_EXERCISE A:_ In the entries, from the first one down to the line containing "selectability and visibility is", change "GUI agent" to "desktop agent" and leave everything else as it is.

Leading mountain and moorland (M&M) producer Katy Marriott-Payne would usually be in the final thralls of preparing her string of open ponies for the prestigious M&M supreme final held at Olympia. Though for obvious reasons, this year is a little different.
“Normally, there is just so much going on,” says Katy, when H&H’s showing editor Alex Robinson chatted to her on episode 29 of The Horse & Hound podcast. “I’m trying to juggle getting ponies ready, Christmas and everything else which goes with that. It’s really strange; there’s this big gap between the season that hasn’t happened and the hope that next season will start up again.”
Katy, who has been victorious at Olympia on three separate occasions, first rode at the final on Welsh section B stallion Lemonshill Limelight.
“It didn’t go too well,” she laughs. “I always say that it takes three goes at Olympia before you even have any idea of how to do it. It’s a show like no other. My first time riding there was memorable for all the wrong reasons. If I knew then what I knew now it might have been different. I didn’t fall off or anything like that, but Limelight was definitely on his toes.”
After her debut Katy accelerated up the final placings, eventually achieving her centre line moment in 2005 aboard Exmoor mare Stowbrook Jenny Wren, who is still the only representative of her breed to lift the crown.
“I think she was a little bit underestimated on the day,” says Katy, of the then five-year-old. “I don’t think M&M competitors would expect an Exmoor to come up with the goods as they can find the atmosphere difficult and some of the flashier breeds tend to shine on the day. We just went there to have a good day out and show everybody what she could do. This summer, I watched the videos back from when she won. She was a really lovely pony and it was her day.”

_RECORD EXCERPTS:_
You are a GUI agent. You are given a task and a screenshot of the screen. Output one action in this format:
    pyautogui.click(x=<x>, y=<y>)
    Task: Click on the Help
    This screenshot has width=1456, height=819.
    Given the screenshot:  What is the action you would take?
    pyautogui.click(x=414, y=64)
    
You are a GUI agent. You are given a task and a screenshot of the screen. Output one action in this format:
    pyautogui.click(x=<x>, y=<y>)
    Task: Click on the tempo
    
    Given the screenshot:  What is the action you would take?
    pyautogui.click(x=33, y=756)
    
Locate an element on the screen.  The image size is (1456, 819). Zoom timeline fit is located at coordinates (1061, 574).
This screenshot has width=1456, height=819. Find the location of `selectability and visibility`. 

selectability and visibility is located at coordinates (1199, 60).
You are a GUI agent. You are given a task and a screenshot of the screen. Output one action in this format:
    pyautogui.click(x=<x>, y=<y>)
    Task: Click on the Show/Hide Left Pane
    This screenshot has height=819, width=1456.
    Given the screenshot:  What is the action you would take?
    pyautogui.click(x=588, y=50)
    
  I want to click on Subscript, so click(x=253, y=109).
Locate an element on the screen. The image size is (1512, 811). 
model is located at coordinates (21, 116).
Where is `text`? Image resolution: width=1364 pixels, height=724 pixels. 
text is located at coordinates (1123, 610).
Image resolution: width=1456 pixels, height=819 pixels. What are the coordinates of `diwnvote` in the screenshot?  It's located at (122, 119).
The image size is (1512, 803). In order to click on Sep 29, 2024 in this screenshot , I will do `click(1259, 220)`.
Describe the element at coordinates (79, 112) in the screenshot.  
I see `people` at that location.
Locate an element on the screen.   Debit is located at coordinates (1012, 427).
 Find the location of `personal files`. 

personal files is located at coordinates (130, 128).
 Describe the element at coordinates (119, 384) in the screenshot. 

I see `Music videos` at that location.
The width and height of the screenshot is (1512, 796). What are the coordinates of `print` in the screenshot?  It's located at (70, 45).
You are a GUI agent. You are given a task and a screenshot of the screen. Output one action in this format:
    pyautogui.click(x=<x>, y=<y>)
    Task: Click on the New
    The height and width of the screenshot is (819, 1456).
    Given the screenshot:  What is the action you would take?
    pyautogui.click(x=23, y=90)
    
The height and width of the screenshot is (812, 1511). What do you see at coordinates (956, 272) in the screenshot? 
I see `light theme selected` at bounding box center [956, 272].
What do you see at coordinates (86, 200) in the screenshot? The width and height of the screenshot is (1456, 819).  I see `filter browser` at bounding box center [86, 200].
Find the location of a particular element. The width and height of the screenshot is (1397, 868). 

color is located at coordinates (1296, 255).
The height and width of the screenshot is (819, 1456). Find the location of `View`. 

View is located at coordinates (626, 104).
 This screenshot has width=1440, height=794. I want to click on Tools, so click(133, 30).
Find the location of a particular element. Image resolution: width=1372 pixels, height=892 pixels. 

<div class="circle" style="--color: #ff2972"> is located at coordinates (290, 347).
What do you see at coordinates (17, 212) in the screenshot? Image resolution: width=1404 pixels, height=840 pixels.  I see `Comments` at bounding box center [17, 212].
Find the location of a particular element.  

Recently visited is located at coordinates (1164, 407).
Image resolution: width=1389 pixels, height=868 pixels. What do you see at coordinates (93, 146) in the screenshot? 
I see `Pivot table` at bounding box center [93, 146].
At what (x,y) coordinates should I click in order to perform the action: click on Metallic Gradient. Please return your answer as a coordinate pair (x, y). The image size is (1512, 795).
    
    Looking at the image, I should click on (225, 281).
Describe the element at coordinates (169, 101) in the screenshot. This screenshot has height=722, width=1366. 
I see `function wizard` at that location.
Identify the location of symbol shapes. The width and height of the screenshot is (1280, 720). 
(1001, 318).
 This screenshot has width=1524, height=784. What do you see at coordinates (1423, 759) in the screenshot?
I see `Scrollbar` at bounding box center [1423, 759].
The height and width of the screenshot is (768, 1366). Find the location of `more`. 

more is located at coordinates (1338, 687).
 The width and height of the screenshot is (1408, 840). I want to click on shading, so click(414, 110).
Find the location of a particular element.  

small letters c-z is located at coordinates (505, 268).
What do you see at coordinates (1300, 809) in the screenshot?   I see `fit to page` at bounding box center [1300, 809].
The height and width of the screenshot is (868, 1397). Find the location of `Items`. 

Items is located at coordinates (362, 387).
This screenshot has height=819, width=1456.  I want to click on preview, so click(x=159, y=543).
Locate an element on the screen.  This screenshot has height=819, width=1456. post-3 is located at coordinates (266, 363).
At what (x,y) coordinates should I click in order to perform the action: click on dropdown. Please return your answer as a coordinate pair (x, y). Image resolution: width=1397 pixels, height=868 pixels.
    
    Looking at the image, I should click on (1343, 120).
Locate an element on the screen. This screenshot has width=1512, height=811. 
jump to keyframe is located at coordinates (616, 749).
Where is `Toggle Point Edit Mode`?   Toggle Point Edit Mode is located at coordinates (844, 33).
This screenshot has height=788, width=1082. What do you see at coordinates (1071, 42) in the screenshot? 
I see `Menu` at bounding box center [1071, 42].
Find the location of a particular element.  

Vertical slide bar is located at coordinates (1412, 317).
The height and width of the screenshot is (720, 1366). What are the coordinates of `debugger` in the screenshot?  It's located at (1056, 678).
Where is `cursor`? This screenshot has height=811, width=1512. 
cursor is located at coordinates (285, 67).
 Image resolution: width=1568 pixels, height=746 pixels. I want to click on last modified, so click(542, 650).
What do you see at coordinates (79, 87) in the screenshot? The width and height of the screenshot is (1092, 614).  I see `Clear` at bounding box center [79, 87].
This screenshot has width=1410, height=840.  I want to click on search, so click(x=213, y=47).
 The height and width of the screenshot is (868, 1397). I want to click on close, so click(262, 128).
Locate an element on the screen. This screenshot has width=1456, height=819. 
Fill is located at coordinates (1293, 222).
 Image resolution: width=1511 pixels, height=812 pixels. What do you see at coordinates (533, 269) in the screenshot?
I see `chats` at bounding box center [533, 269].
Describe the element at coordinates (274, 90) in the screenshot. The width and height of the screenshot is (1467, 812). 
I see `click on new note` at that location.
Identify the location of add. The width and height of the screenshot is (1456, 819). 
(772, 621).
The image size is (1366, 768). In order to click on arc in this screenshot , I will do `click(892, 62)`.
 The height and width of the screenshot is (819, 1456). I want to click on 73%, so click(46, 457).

_EXERCISE B:_ Reproduce the Olympia article word for word, from "Katy, who has" down to "lift the crown.".

_FULL ANSWER A:_
You are a desktop agent. You are given a task and a screenshot of the screen. Output one action in this format:
    pyautogui.click(x=<x>, y=<y>)
    Task: Click on the Help
    This screenshot has width=1456, height=819.
    Given the screenshot:  What is the action you would take?
    pyautogui.click(x=414, y=64)
    
You are a desktop agent. You are given a task and a screenshot of the screen. Output one action in this format:
    pyautogui.click(x=<x>, y=<y>)
    Task: Click on the tempo
    
    Given the screenshot:  What is the action you would take?
    pyautogui.click(x=33, y=756)
    
Locate an element on the screen.  The image size is (1456, 819). Zoom timeline fit is located at coordinates (1061, 574).
This screenshot has width=1456, height=819. Find the location of `selectability and visibility`. 

selectability and visibility is located at coordinates (1199, 60).

_FULL ANSWER B:_
Katy, who has been victorious at Olympia on three separate occasions, first rode at the final on Welsh section B stallion Lemonshill Limelight.
“It didn’t go too well,” she laughs. “I always say that it takes three goes at Olympia before you even have any idea of how to do it. It’s a show like no other. My first time riding there was memorable for all the wrong reasons. If I knew then what I knew now it might have been different. I didn’t fall off or anything like that, but Limelight was definitely on his toes.”
After her debut Katy accelerated up the final placings, eventually achieving her centre line moment in 2005 aboard Exmoor mare Stowbrook Jenny Wren, who is still the only representative of her breed to lift the crown.